Ironic, 2020 don’t feel like freedom to me, but let’s celebrate how far we’ve come, and the glorious future we’re gonna make happen! Get some. No slack.
It’s funny, in the Army I earned the Global War On Terrorism Service Ribbon… I know terrorism when I see it. What blew my fucking mind when I saw this story is the revelation that the KKK isn’t ALREADY labeled a terrorist organization! WTF??? Since our government clearly needs a kick in the ass:
Fuck the KKK everyday, same as Al Qaida, Nazis, and any other group that supports hate and oppression. Amen.
I caught this article on LinkedIn. General Petraeus has been very vocal on race related issues lately above and beyond what is typical in my experience among General Officers, active or retired, even now. I applaud him on it. You can find his profile here if you want to follow the issues he’s addressing.
I shared with him in my comments the same sentiments I have with many others over the years: from when I joined the Army in 1998 through 18 years serving our country it always boggled my mind that we ever allowed confederate homage on any of our bases, just the same as we wouldn’t name them “Fort Hitler” or “Fort George III.” It’s always been bass ackwards, I guess better late than never that we’re finally gonna get it fixed now.

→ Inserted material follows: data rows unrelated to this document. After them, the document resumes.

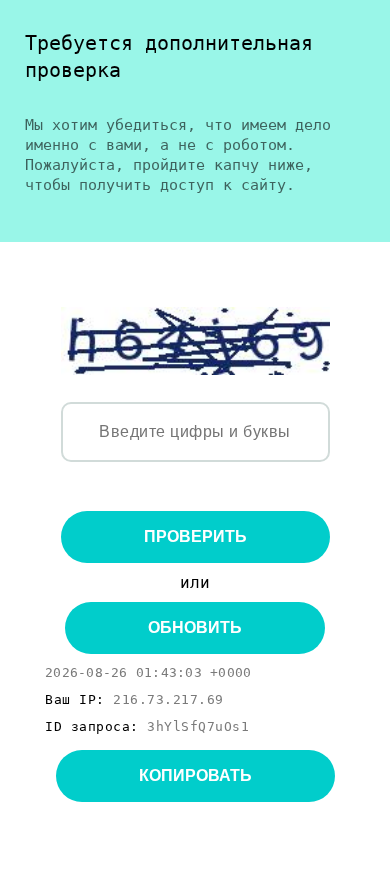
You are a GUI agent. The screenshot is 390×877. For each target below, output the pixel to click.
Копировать (195, 775)
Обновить (195, 627)
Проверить (195, 536)
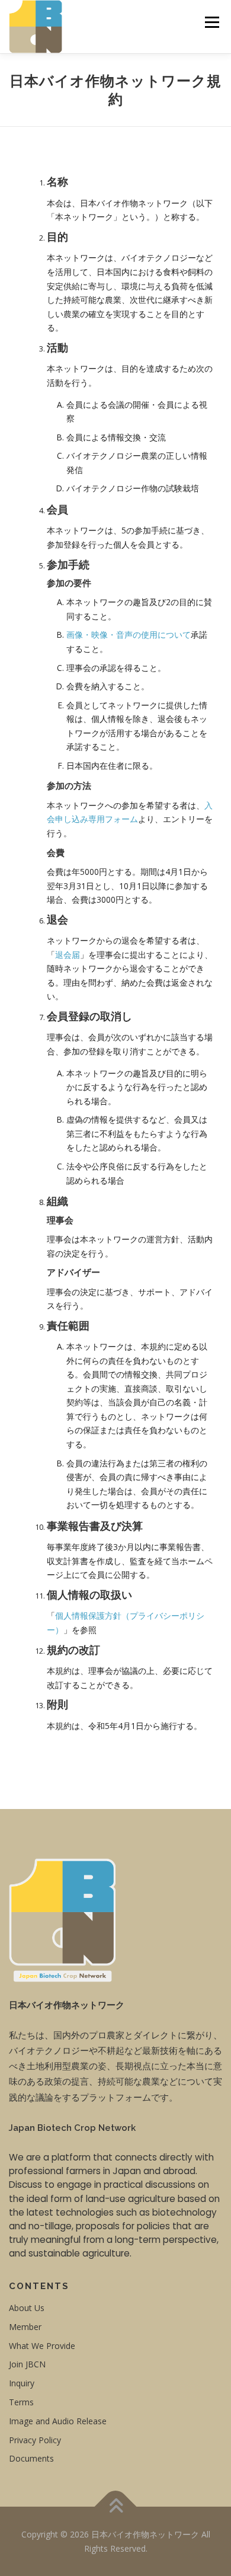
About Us (26, 2307)
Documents (31, 2458)
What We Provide (42, 2345)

I can appreciate it that there are many people who aren’t willfully racist and feel offended in some way to be seeing confederate monuments coming down. Just as I was a Soldier, I can acknowledge that many good men died for the South that were just following orders and deserve some honor as part of our American legacy and the history of many good Americans in our country today.
With all that said, I am definitely on the side of confederate monuments coming down, and I submit to you that them coming down doesn’t need to be taken as disrespect to you, those who don’t intend to be racist yet don’t want them to come down.
Think about it like a divorce analogy: My ex wife don’t wear my ring no more. We had the moments we had, nothing will ever erase them. They happened, the good and the bad, and shaped us to be the people we are today… our marriage shaped our children… and undoubtedly will shape our children’s children in some ways too.
There’s lots of pictures and stories and traditions that will endure in the future as a result of the history between me and my ex, that’s for sure. However, publicly the rings come off after the split, that’s just how it goes.
Same goes with monuments of confederacy and ways of living we have evolved to know are against our values to honor anymore today. In my family I’ve got white “rednecks” deep down south and black “thugs” up north too, all good people, with very different emotions about history. It is what it is.
But America ended its relationship with the confederacy in 1865, a divorce by war. The confederacy got no property on this soil in that settlement, nor any entitlement America wear its jewelry either. It’s been over 150 years, it’s dysfunctional to not move on.
It’s great to see these monuments finally coming down, it opens up the future for better than we’ve ever had before.
I was surprised and relieved to hear of the rights upheld on behalf of LGBTQ people in America this week, ESPECIALLY given my concerns about the conservative nature of the Supreme Court these days. However, I see this as just an affirmation of basic human rights LGBTQ which is long overdue…
… and assert that the onus is on all of us to propel equality in our corporate cultures and people practices, and demand better rights and agency for workers with much more vigor than we do now still. We are not leading the way among major economies in that regard, so lets not get full of ourselves like we are. Stay hungry!
We still need to advance corporate transparency in pay and D&I, close pay gaps, hiring gaps, neutralize health care as a means of corporate leverage on workers, and defend Americans from restrictive measures like parts of the controversial AB5 in California that unjustly limits independent enterprise… and much more than that. There’s many more chains yet to be broken. Just sayin.